Why you should care
Because visitors to London should really get their ducks in a row.
OZY was first to this story, putting you ahead of the curve. View More OZY Originals
Giant yellow ducks are putting a whole new spin on “going commando” in the British capital.
Beatrice, Miranda and Portia are just a few of the Shakespeare heroine-named vessels that make up London Duck Tours’ fleet — consisting of the amphibious World War II-era machines better known as DUKWs (D for designed in 1942, U for Utility, KW for all-wheel drive and dual rear axles).
Today’s variety are more likely to draw giggles than enemy fire.
Painted bright yellow and refurbished to meet strict safety requirements, today’s variety are more likely to draw giggles than enemy fire. It’s hard not to laugh, after all, at a boot-like truck rolling past Westminster.
In their former olive-green heyday, DUKWs ferried supplies between ship and shore for the Normandy invasion in 1944, and were used for transport in Sicily and the Pacific. In 1946, two men in Wisconsin conceived of the idea to give tours in these military craft, and the idea has since spread farther afield, most notably in Boston since 2004 and in London since 2003. DUKWs ferry 200,000 tourists each year for an eccentric look at London by land and by Thames, daring adventure seekers to make a splash, military style, while learning little-known facts.
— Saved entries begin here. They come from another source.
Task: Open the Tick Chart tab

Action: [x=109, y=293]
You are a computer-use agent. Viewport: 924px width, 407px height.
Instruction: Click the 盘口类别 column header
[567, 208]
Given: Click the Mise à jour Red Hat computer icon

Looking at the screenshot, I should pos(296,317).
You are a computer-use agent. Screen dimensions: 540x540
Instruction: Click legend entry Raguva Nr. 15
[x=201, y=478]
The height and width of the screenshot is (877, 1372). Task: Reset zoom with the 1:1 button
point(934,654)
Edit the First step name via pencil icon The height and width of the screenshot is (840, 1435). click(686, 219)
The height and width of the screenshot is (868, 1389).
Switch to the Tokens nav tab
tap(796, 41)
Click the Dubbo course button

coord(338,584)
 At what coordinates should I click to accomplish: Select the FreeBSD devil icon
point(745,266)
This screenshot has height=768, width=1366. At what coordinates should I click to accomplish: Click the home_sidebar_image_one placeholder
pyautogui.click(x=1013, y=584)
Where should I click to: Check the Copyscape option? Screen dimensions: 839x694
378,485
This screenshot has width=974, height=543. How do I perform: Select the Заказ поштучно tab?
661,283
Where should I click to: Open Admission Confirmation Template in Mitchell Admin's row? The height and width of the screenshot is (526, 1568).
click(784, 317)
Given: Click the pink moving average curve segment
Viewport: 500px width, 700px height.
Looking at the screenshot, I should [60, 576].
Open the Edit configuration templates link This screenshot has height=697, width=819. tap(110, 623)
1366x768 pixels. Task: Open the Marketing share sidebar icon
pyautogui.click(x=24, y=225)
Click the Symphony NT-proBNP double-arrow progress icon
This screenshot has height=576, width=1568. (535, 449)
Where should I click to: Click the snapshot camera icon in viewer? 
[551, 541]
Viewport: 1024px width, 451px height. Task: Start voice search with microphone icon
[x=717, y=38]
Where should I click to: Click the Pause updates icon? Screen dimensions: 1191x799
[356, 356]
The company hires humorists like Nick, an “out-of-work actor,” who endear themselves to crowds on 8,000 tours a year, sharing facts and more than a few stretched truths. By land, the crew “waddles” past the Houses of Parliament, Westminster Abbey, Trafalgar Square, Hyde Park, 10 Downing St. and Buckingham Palace.
“What’s the difference between the tax man and a taxidermist?” Nick asks, as we pass HMS Revenue & Customs. “The taxidermist lets you keep your skin.”
Sometimes the facts get mixed with fiction. As Buckingham Palace comes into view, Nick remembers when the queen’s boudoir was invaded by Michael Fagan in 1982. “I understand the Duke of Edinburgh visited Fagan in prison to ask about the location of the queen’s bedroom,” he quips.
Those looking to enjoy a bit of offbeat history can smoke it up at Winston Churchill’s favorite cigar shop, James J. Fox, or learn where to take afternoon tea: the Ritz or Kate Middleton’s pre-wedding base, the Hotel Goring. (Nick’s pick? The latter, it’s cheaper.)
The guide knows more about the DUKW than most World War II veterans, and he teaches us how to recognize the various regiments of British Army foot guards: their buttons. The Grenadier Guards’ are evenly spaced; Scots Guards in threes; Welsh Guards in fives.
For the less militarily inclined, Nick points out the “Chevy Chase circle” from National Lampoon’s European Vacation. “Kids, Big Ben, Parliament … again.” But all this is giving chase to why we’re on board: the big splash.
“It’s wet, it’s cold, it’s brown,” Nick shouts as the engine revs. Miranda races down the embankment adjacent to MI6 (Military Intelligence Section 6, aka the British CIA), splashing into the fast-moving current at a startlingly speed.
Passengers ride high on the water, as Miranda slows her pace and glides toward the Houses of Parliament. Nick regales the crowd with the feats of its architect, Augustus Pugin, and the hypocrisy of the public being locked out of restaurants housed in the seat of Britain’s democracy.
Nick channels his inner Churchill, sans cigar, with a flawless rendition of the statesman’s “Their Finest Hour” speech to rapturous applause.
When Miranda returns to shore, the tourists who heard about last year’s DUKW fire breathe easy, relieved to have survived the bad jokes and the murky Thames.
“Watch out for enemy snipers,” Nick shouts as Miranda finds her feet, giving those who’ve gone commando a final reason to duck.